Moebius syndrome is a rare congenital disorder characterized by non-progressive palsy of the abducens (VI) and facial (VII) cranial nerves. In 1888 and 1892, Moebius summarized previously reported cases of congenital bilateral facial and abducens nerve palsy [1, 2]. The common features of this syndrome are dysfunctions associated with cranial nerves impairment, orofacial abnormalities, and skeletal muscle hypotonia, resulting in a variety of symptoms [3]. Patients with Moebius syndrome often have a wide range of associated malformations, including other cranial nerve defects (III, IV, V, IX, X, XII), abnormalities of maxillofacial morphology (e.g., hypoplastic tongue, small jaw, cleft palate) and limb morphology (e.g., various degrees of limb loss, entropion, finger hypoplasia), and cardiac disease (e.g., epicardial disease, septal defect). These disorders may be accompanied by respiratory impairment, muscle hypotonia, delayed language development, dysphagia, slurred speech, intellectual disability, or impaired coordination.
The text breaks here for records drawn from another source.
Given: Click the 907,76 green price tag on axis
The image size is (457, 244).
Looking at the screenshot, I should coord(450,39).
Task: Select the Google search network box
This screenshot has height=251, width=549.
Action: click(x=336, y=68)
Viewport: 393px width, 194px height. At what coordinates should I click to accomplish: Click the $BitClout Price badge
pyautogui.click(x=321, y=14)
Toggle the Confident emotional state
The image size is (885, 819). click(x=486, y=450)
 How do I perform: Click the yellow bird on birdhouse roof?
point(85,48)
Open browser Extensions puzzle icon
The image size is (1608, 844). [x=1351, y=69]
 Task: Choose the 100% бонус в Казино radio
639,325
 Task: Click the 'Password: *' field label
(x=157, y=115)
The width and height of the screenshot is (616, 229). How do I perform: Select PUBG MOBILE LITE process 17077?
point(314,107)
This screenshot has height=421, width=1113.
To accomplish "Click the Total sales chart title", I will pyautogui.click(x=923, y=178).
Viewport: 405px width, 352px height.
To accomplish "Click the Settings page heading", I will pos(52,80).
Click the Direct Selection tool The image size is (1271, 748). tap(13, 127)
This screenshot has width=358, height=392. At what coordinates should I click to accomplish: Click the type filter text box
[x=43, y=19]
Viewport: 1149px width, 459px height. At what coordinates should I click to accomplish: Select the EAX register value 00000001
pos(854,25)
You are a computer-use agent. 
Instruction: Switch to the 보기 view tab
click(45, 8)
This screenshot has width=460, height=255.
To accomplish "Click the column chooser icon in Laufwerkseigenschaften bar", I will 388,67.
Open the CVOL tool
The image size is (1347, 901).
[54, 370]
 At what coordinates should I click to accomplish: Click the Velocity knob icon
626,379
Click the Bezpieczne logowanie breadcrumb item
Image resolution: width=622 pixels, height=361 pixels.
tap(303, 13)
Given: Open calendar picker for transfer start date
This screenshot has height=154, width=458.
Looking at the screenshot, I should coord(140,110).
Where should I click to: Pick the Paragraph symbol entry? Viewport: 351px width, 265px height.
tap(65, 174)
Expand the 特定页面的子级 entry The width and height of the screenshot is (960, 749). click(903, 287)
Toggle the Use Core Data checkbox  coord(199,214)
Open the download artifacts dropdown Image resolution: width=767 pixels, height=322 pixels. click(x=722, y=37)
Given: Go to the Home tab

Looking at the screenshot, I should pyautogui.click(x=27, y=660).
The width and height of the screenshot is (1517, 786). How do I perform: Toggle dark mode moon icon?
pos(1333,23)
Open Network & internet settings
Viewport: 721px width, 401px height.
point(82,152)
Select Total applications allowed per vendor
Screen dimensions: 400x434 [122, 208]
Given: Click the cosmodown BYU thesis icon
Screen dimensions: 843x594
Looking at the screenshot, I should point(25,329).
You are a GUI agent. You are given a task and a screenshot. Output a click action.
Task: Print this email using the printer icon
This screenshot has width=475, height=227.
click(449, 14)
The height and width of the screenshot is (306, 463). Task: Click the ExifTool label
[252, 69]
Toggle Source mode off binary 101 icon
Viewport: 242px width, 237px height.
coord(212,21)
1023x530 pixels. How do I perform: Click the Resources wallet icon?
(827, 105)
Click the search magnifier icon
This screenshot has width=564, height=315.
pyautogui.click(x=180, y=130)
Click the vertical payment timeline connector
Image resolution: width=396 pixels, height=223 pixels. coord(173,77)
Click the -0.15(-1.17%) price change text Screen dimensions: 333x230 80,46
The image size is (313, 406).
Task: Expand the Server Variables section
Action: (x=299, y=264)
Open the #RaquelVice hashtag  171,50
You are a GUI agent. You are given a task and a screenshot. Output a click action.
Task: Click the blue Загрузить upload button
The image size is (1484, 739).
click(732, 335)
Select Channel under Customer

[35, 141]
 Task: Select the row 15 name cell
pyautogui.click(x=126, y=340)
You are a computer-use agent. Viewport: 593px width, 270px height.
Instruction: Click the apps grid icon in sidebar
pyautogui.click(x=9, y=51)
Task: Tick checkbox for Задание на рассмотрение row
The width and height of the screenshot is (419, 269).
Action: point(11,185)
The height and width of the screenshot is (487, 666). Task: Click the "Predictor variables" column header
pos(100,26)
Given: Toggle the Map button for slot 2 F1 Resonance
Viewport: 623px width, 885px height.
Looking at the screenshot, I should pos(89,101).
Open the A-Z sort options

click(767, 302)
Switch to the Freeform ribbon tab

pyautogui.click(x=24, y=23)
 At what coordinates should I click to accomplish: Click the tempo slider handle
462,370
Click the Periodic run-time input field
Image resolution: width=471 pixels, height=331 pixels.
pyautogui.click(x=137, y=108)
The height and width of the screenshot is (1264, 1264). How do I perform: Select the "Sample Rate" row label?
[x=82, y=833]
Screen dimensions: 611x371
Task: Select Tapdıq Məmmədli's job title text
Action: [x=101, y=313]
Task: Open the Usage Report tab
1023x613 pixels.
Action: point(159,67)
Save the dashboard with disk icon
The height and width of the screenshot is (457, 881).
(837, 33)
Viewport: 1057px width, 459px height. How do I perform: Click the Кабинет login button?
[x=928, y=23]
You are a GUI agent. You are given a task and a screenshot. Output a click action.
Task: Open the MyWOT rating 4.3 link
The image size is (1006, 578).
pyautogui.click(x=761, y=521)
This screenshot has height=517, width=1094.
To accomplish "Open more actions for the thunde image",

Most cases have been isolated; however, a few familial cases have been reported [4]. The frequency of Moebius syndrome is approximately 2–20 cases per million live births [5,6,7]. The cause is thought to be fetal ischemia (watershed infarction) [8] due to abnormal fetal positioning, exposure to teratogens (benzodiazepines, misoprostol, cocaine, alcohol, hyperthermia, hypoxia, and rubella) during the first trimester of pregnancy [9], or developmental disorders of the brainstem (rhombencephalon) due to genetic factors [10]. Perioperative airway management in Moebius syndrome patients can be difficult owing to morphological and functional abnormalities of the orofacial region [11,12,13,14,15]. This disorder can lead to problems not only in airway management but also in perioperative anesthesia management, such as postoperative aspiration pneumonia [11, 12]. Here, we present a report on the anesthetic management of a patient with Moebius syndrome, which led to difficult intubation and the development of postoperative aspiration pneumonia. The patient’s parents provided written informed consent for the publication of this case report.

Case presentation

A 14-year-old boy (height, 135 cm; weight, 26 kg) with Moebius syndrome was scheduled to undergo surgery to remove a mandibular cyst under general anesthesia. The mandibular cyst was a dentigerous cyst developed around an impacted canine. The patient was diagnosed with Moebius syndrome at the age of 7 years based on clinical symptoms, including facial paralysis, dysphagia, and incomplete quadriplegia since birth. Cerebral nerve palsy affected his trigeminal (V), facial (VII), glossopharyngeal (IX), vagus (X), and hypoglossal nerves (XII). It was difficult for him to walk and maintain a sitting position owing to decreased muscle strength in his extremities. He also had a severe intellectual disability; therefore, he needed assistance with all activities of daily living. He was intellectually impaired but was able to follow instructions such as making a peace sign to the camera, allowing the measurement of blood pressure, opening his mouth wide, and allowing the collection of blood samples (with physical restraint). However, he was incapable of engaging in meaningful verbal communication. He underwent gastrostomy at the age of one for lack of oral intake caused by dysphagia arising from cerebral nerve palsy. He often experienced aspiration pneumonia and was hospitalized for it at least once a year. He had a history of epilepsy but had not experienced epileptic seizures for more than 2 years at the time of admission. He was on carbamazepine, pranlukast hydrate, L-carbocisteine, cetirizine hydrochloride, and a combination of sodium/potassium/magnesium.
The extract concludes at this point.